The task ->
Pull out each line of the listing below that contains the string "width", and copy those lines. Case counts when matching.

Entries on target coordinates
:::

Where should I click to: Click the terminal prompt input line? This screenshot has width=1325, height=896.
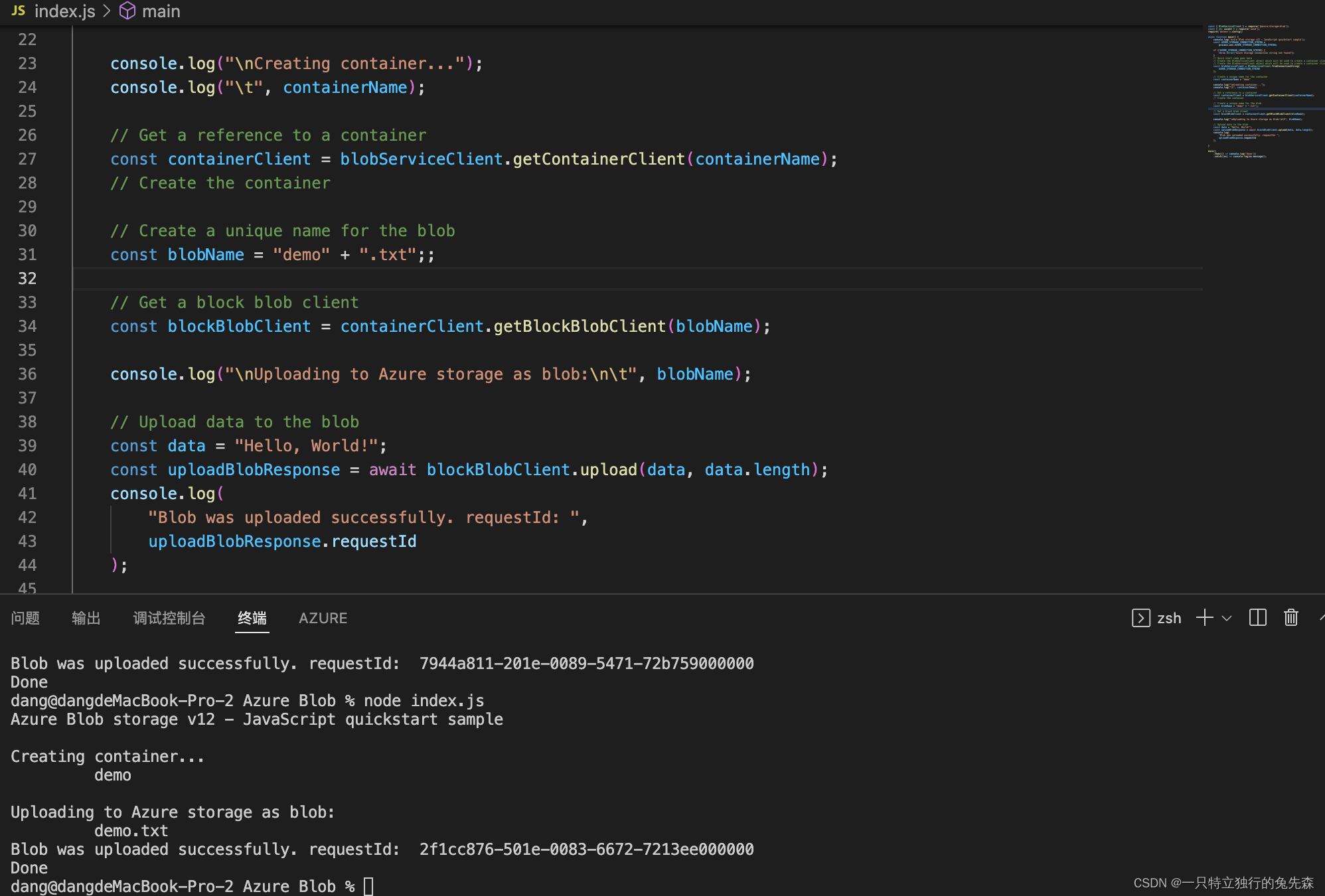click(x=369, y=886)
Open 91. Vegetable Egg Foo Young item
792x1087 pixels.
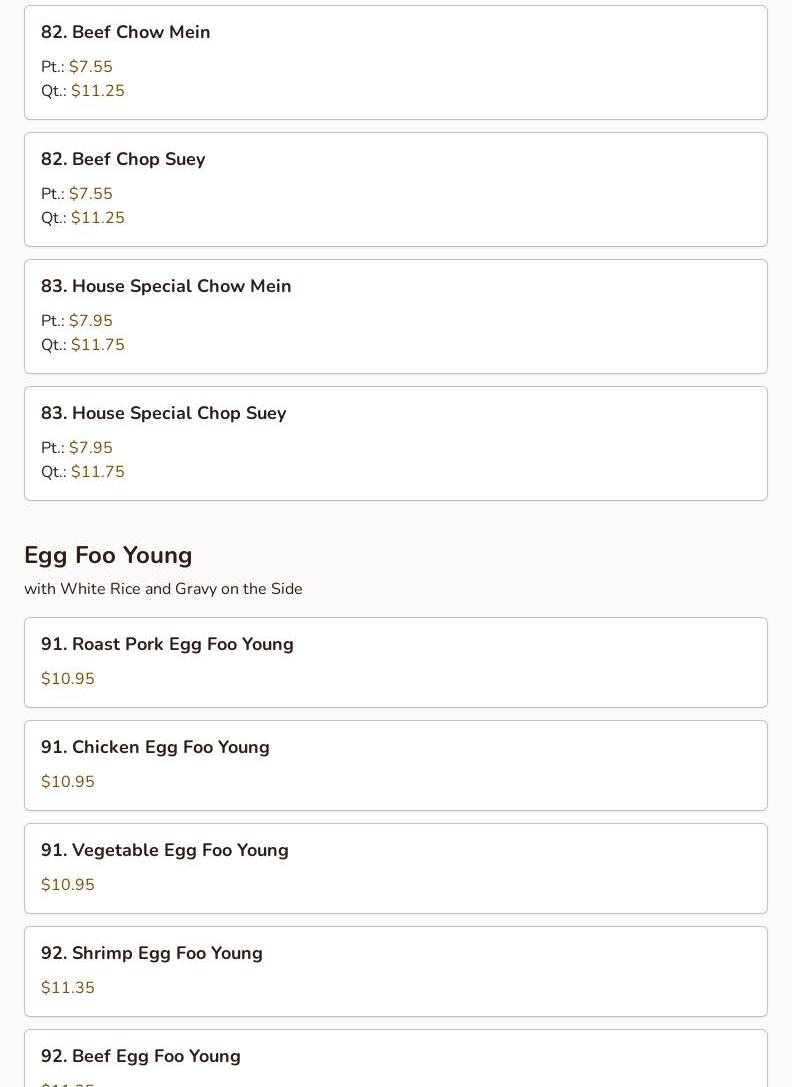click(x=165, y=850)
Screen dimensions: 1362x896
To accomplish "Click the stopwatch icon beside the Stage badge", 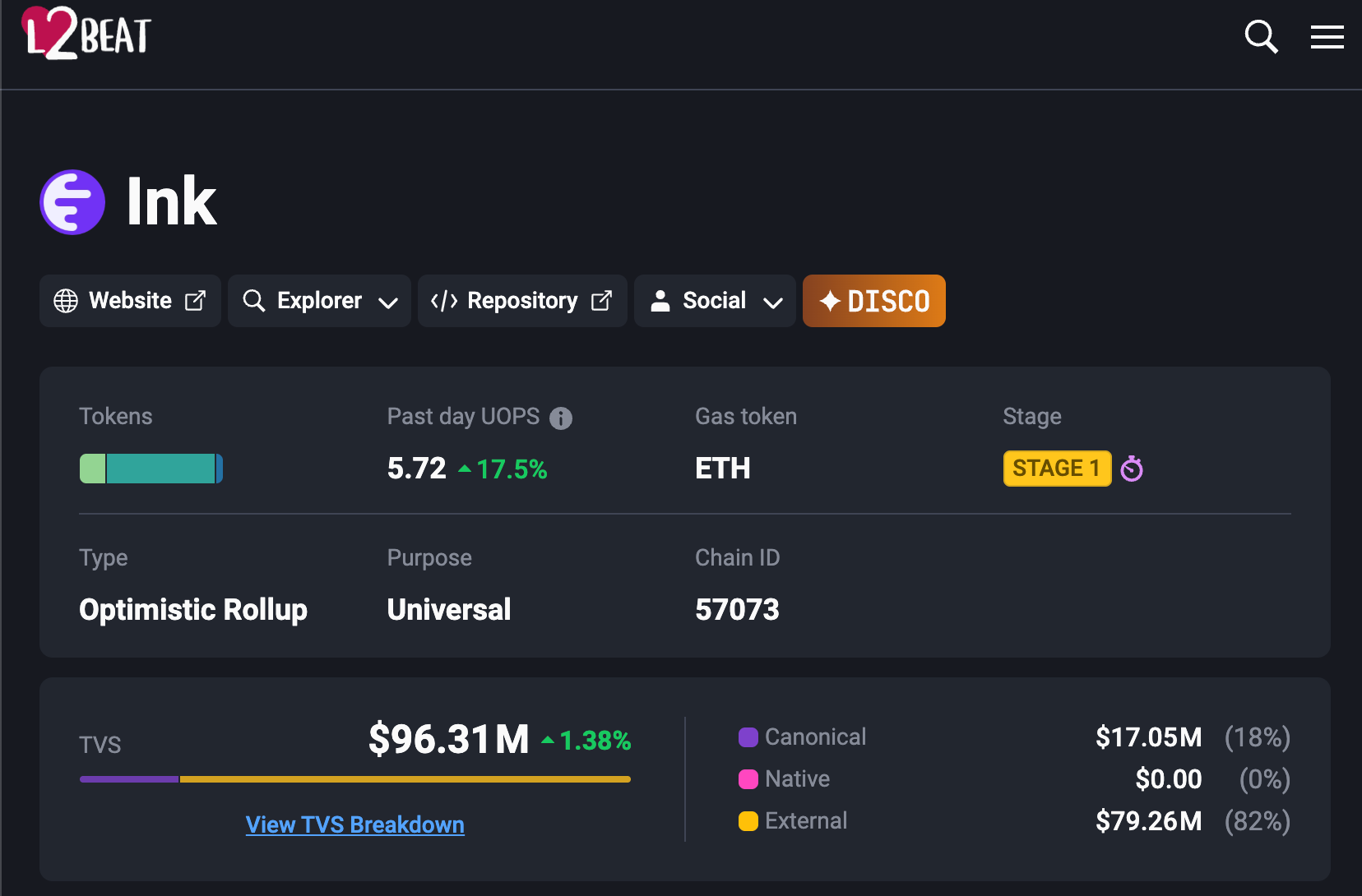I will click(x=1133, y=469).
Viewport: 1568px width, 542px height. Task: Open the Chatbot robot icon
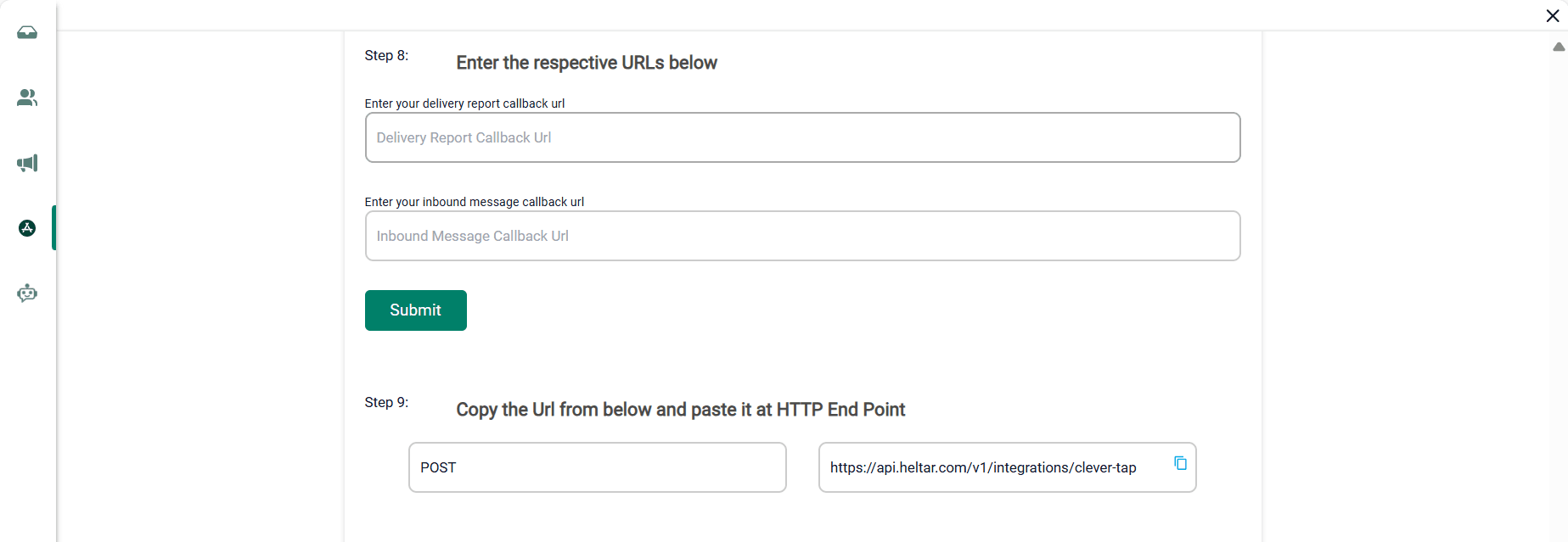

:::

Answer to this exercise ->
Where should I click to: Click the terminal prompt input line? This screenshot has width=1325, height=896.
Viewport: 1568px width, 542px height. Task: Open the Chatbot robot icon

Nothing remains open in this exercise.